In late 1944, an SS soldier working at a concentration camp faces the chaos of World War II’s final months in Fenstermacher’s historical thriller.
Gottschalk began his military career in the SS with some enthusiasm, eager to please and climb the hierarchical ladder. However, after seven months serving as a blockführer—he’s in charge of a group of concentration camp inmates—he’s becoming dispirited by his work, so much so that he earns the nickname Gloomy Gottschalk. (“Looking in the mirror I had never really noticed any inherent sombreness, but to call my visage radiant or buoyant would be equally inaccurate.”) He’s stunned when he's summoned to the “mansion,” the residence of the camp’s highest ranking officer, Liebehenschell, for reasons that are left ambiguous. When Gottschalk arrives, he is flummoxed by what he finds: Liebehenschell is mysteriously absent, apparently replaced by Katznelson, a man he has never heard of and who seems to lack any semblance of military bearing.
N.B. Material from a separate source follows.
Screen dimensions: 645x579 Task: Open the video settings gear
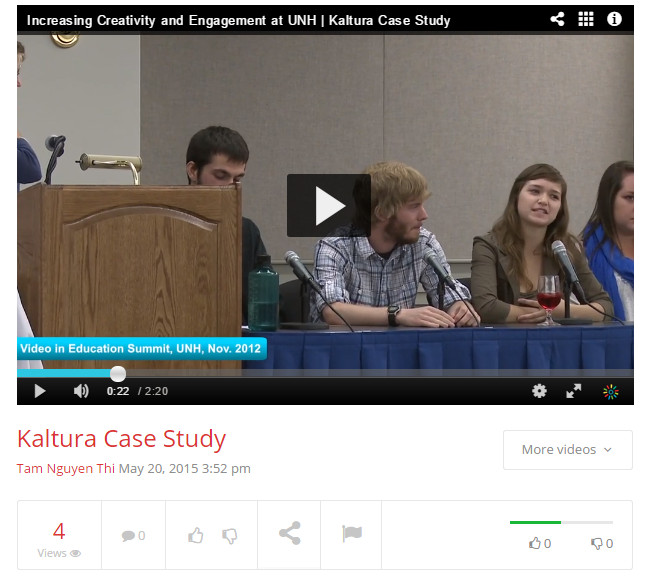[540, 391]
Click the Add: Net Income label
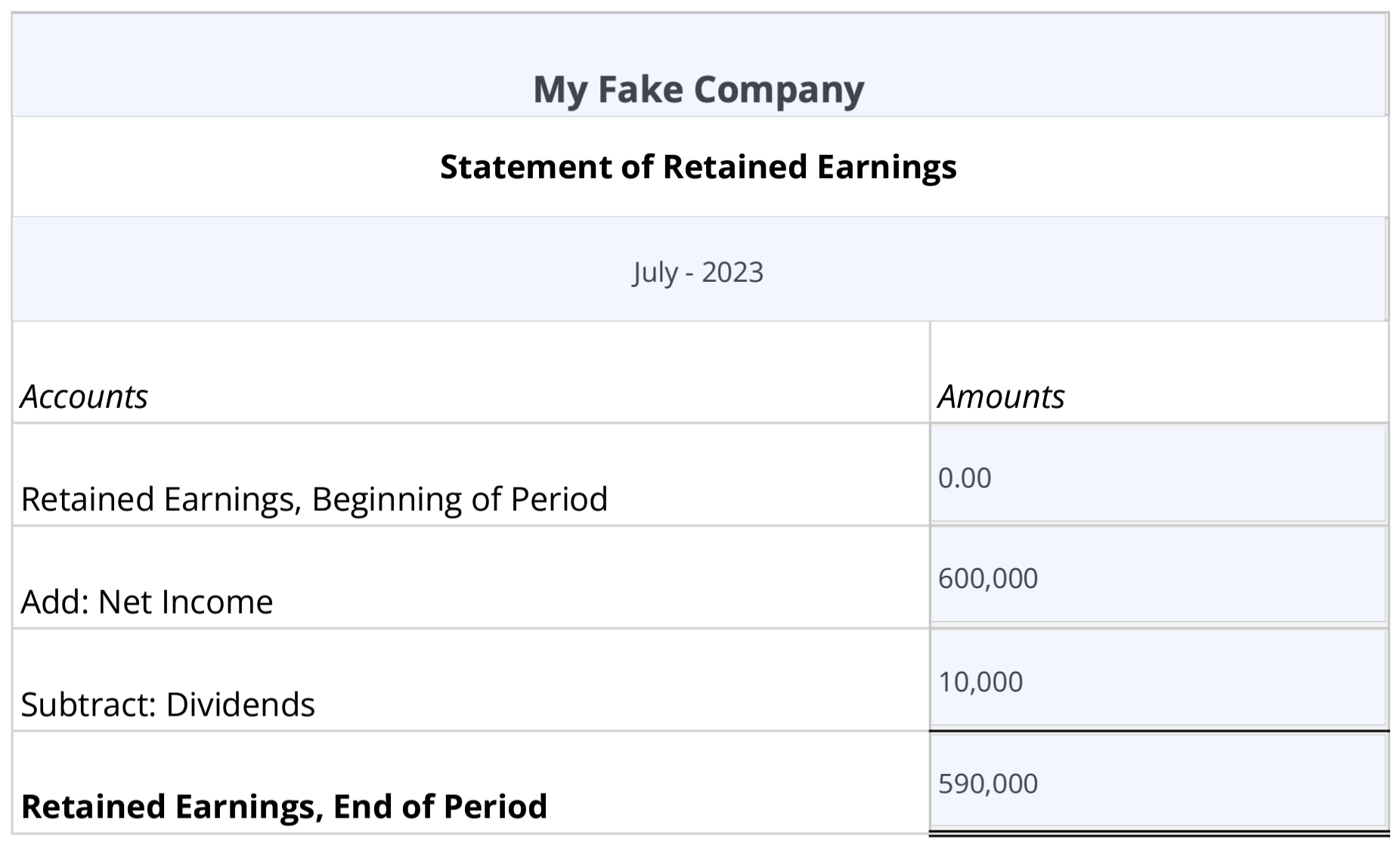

The widely feared Robert Mulka, another officer in attendance, shows unabashed contempt for Katznelson, a disgust only further accentuated by Mulka’s drunkenness. Viktor Copesius, the camp physician, presides over this inexplicable meeting, depicted with terrifying clarity by the author. The meeting culminates in a card game designed to determine who will play what role in a game of Wilhelm Tell: In short, someone will be shooting something off someone else’s head. This surreal gathering takes place on the last day of 1944: By this point, it’s clear that the war is all but over and Germany’s cause is lost. The madness that eventually takes hold in the narrative is the product of both the Nazis’ failure and the ensuing chaos—all taking place in a grimly discomfiting concentration camp setting portrayed with unflinching attention to detail by the author. The figure of Gottschalk is the weakest part of this otherwise penetrating novel—blockführers were notorious for both their barbarism and their stupidity, and he defies both these characterizations. Nonetheless, this is an artfully chilling novel, as suspenseful as it is intelligently grotesque.
A bewitching, often spine-tingling historical novel, clever in its conception and execution alike.